Archive for the ‘divorce’ category

Cross-cultural EU divorces at 140,000 per year

March 25, 2010

The EU’s Justice Minister, Viviane Reding, said on Wednesday (24th March) that she does ‘not want people in the EU to be left to manage complicated international divorces alone.’ The EU’s annual divorce rate passed 1 million in 2005 and of those, 140,000 were cross-national divorces. Divorce is possible in all EU member states with the exception of Malta. This means that in any one year, two out of every thousand EU citizens successfully petition for a divorce. In contrast, nearly five out of a thousand get married.

Every year, an estimated 300,000 cross-cultural couples decide to get married in the EU and the EU’s Justice Commissioner has been trying to simplify the legal situation faced by those who file for divorce. Custody and property rights vary from country to country and couples frequently fight over which national laws apply in their particular case. EU countries are hesitant about European-wide harmonisation of laws, including those with more conservative divorce legislation (such as Ireland, Malta, Poland, etc.) as well as those with more liberal divorce rules.

The outcome is that ten countries (Austria, Bulgaria, France, Greece, Hungary, Italy, Luxembourg, Romania, Slovenia and Spain) have adopted the EU rules which allow the couples to choose which country’s laws should apply (a country with which at least one of the couple has a connection) or to allow the courts to decide when the couple is unable to agree. This will normally be the country where they usually live. Critics suggest that it is going to become ‘horrendously complicated’ to implement these rules.
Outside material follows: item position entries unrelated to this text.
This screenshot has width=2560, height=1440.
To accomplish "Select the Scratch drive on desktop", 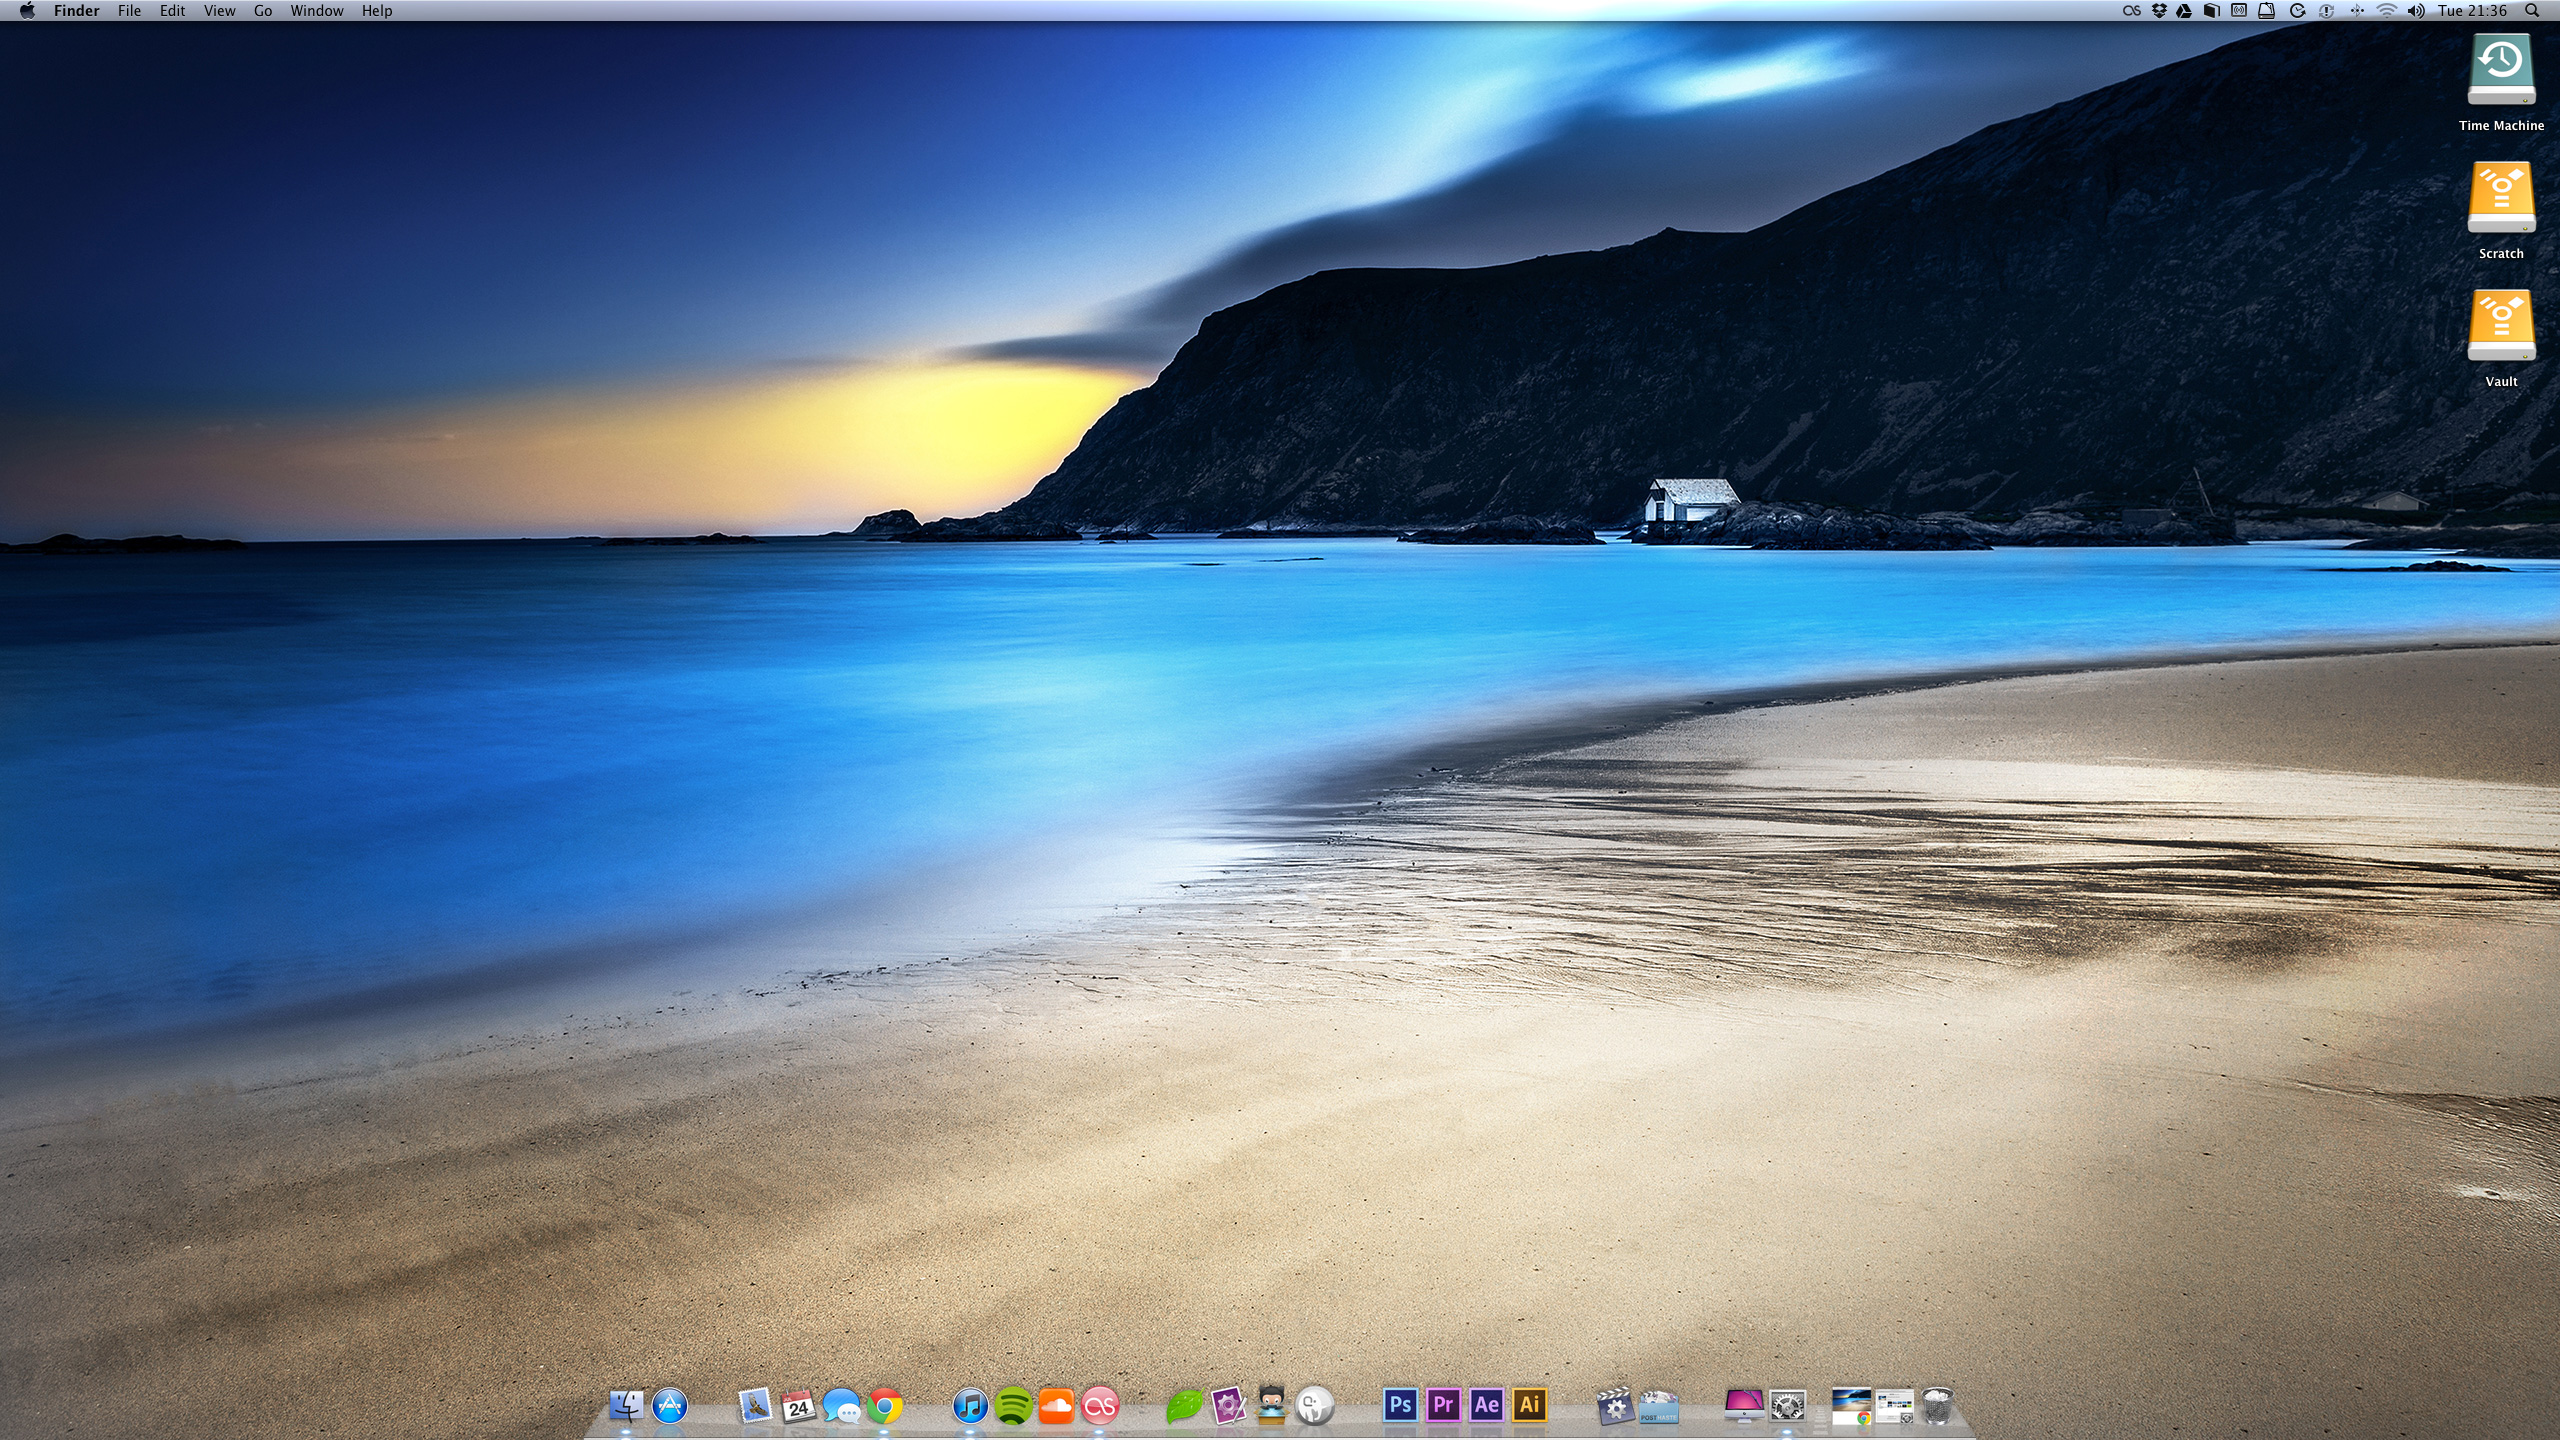I will click(2500, 197).
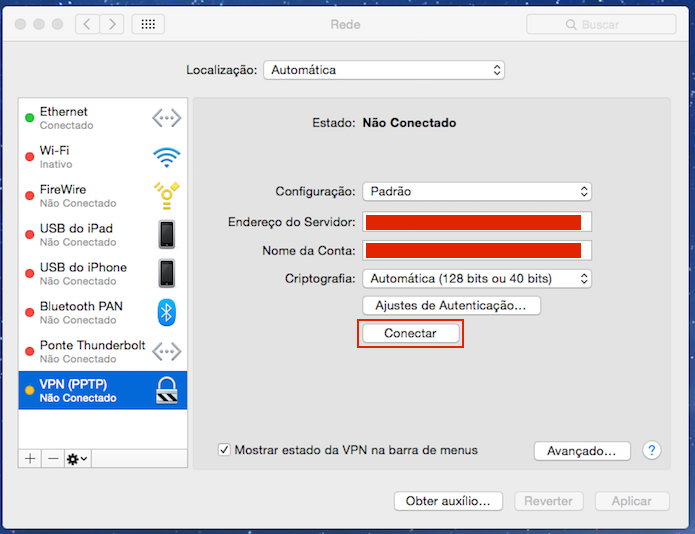Viewport: 695px width, 534px height.
Task: Click the Conectar button
Action: point(410,333)
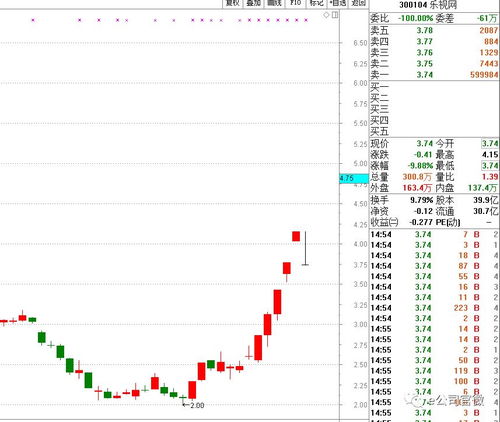The height and width of the screenshot is (422, 500).
Task: Click the 今开 3.74 boxed value
Action: [x=490, y=144]
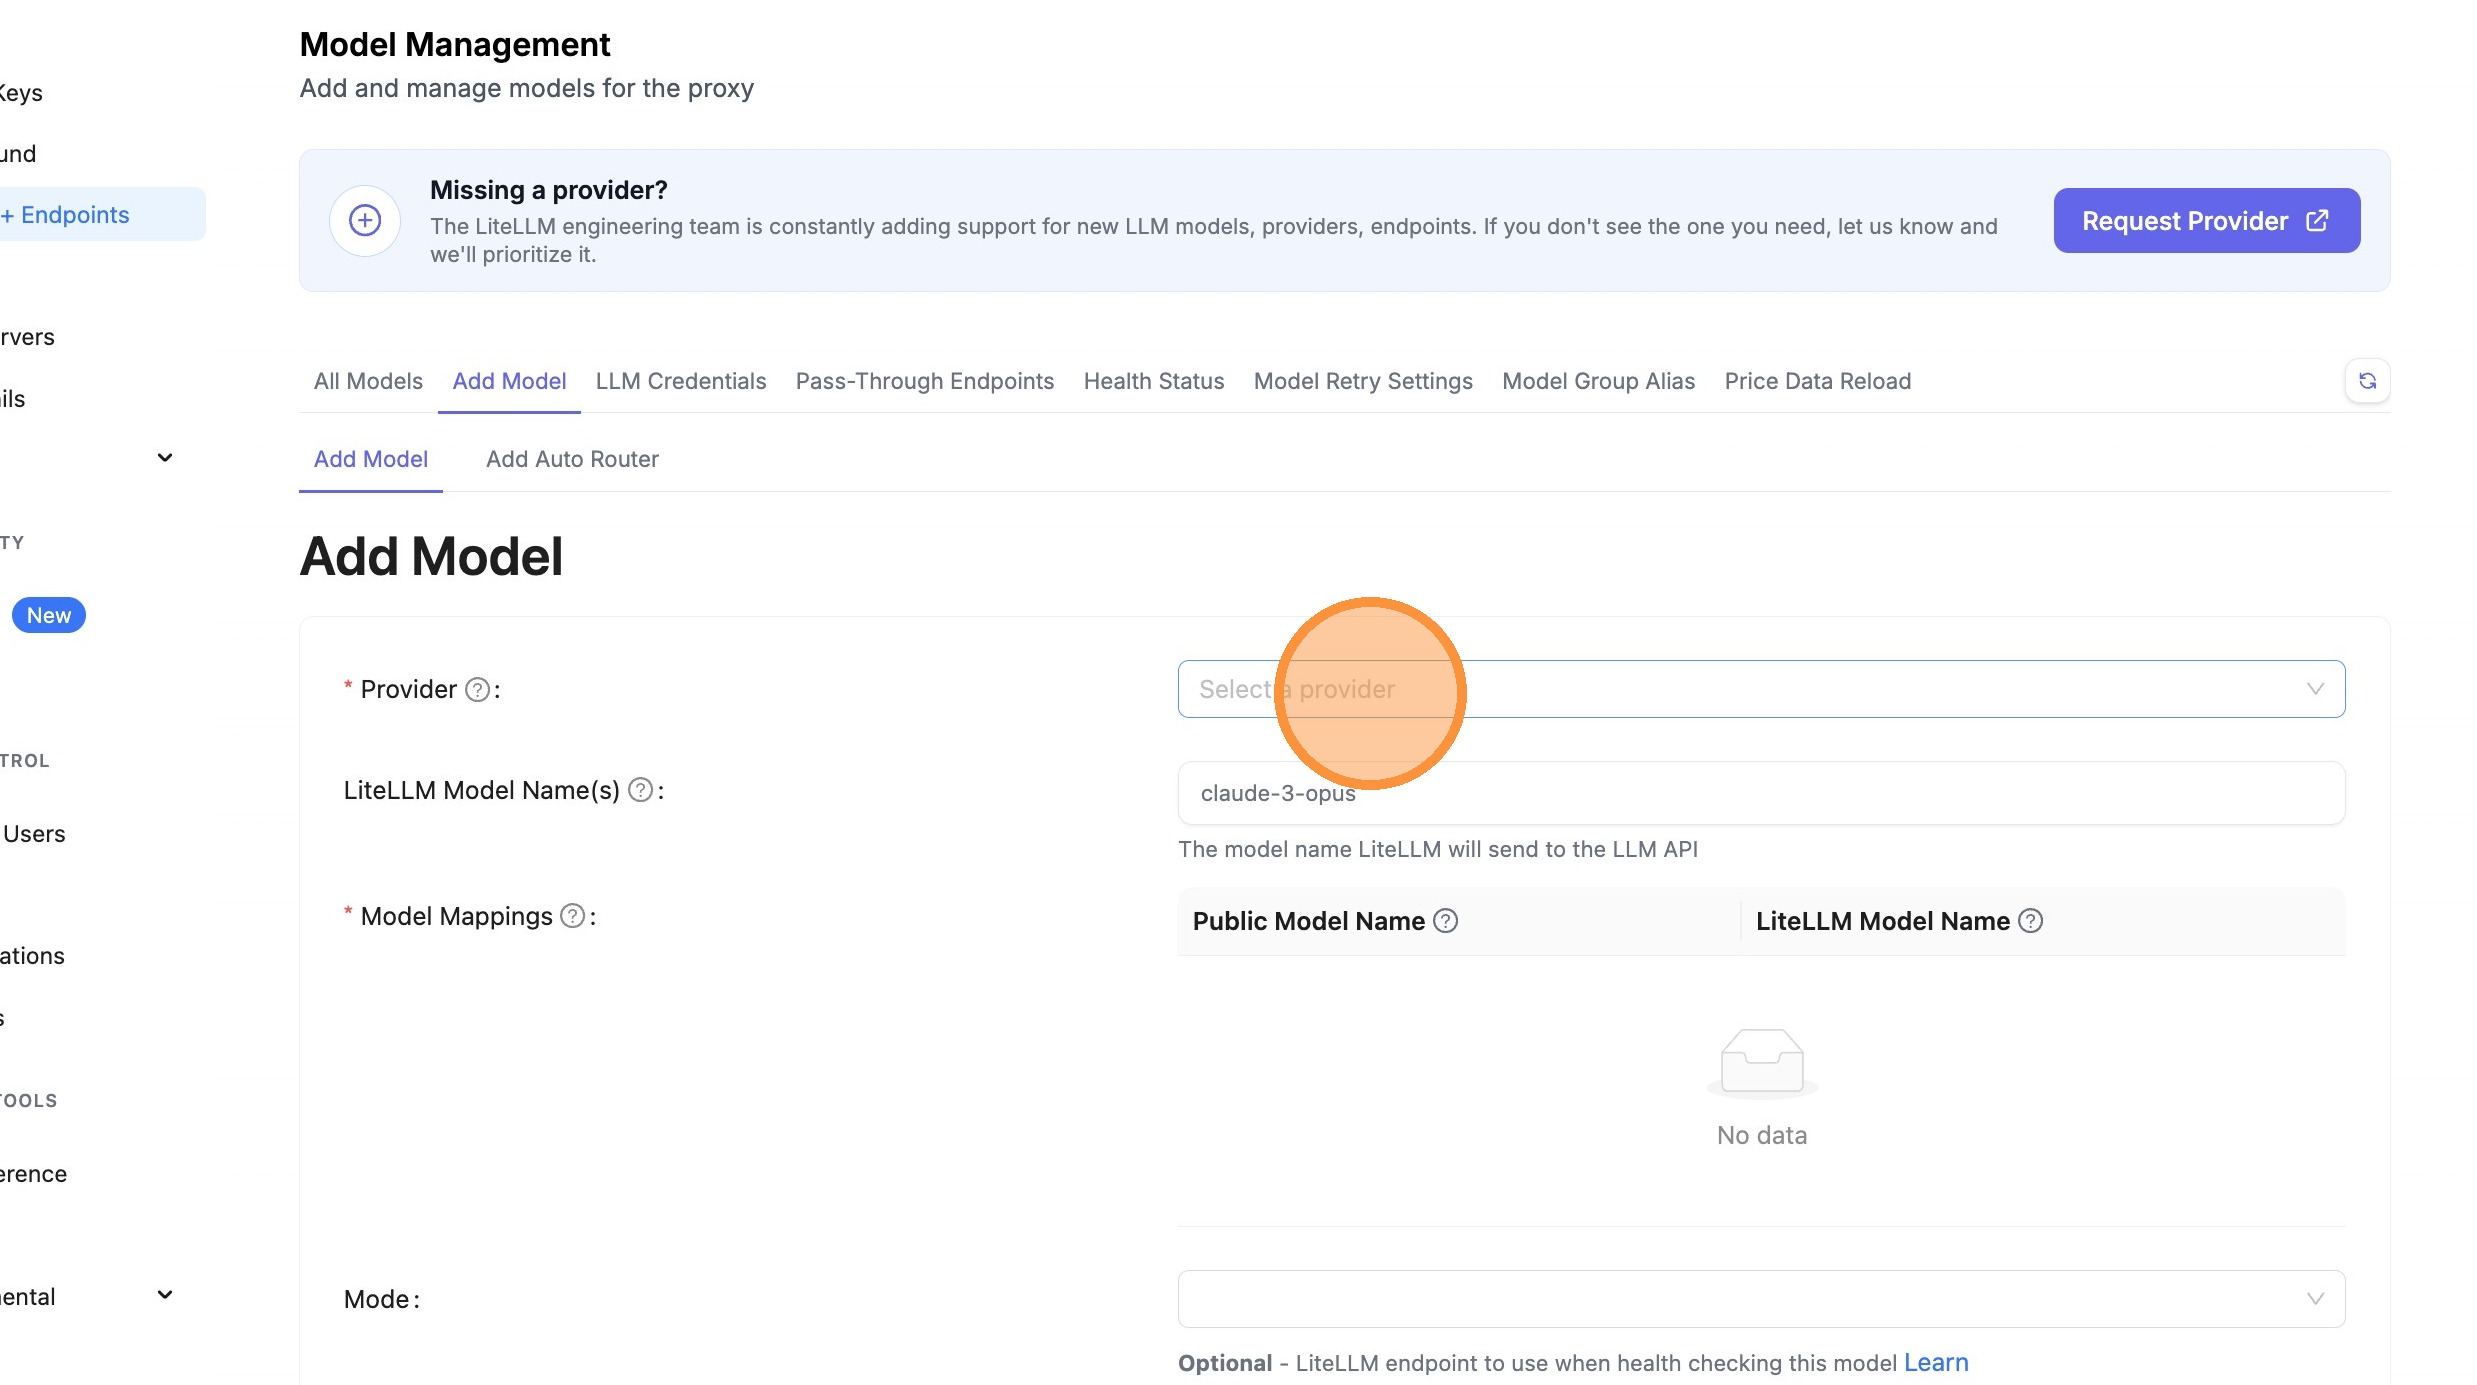Select Models + Endpoints in the sidebar
The height and width of the screenshot is (1385, 2477).
(x=75, y=215)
Across the EU bloc the annual marriage rate has been increasing from an EU low of 4.85 marriages per one thousand people in 2003 to 5.27 marriages per one thousand people in 2007. It seems slightly ironic, therefore, that whilst acknowledging the complicated nature of cross-national divorces, the EU Commission has a laissez-faire attitude to those people in the EU who are left to manage complicated cross-national marriages (some of them encouraged by the freedom to travel to and live in other EU countries).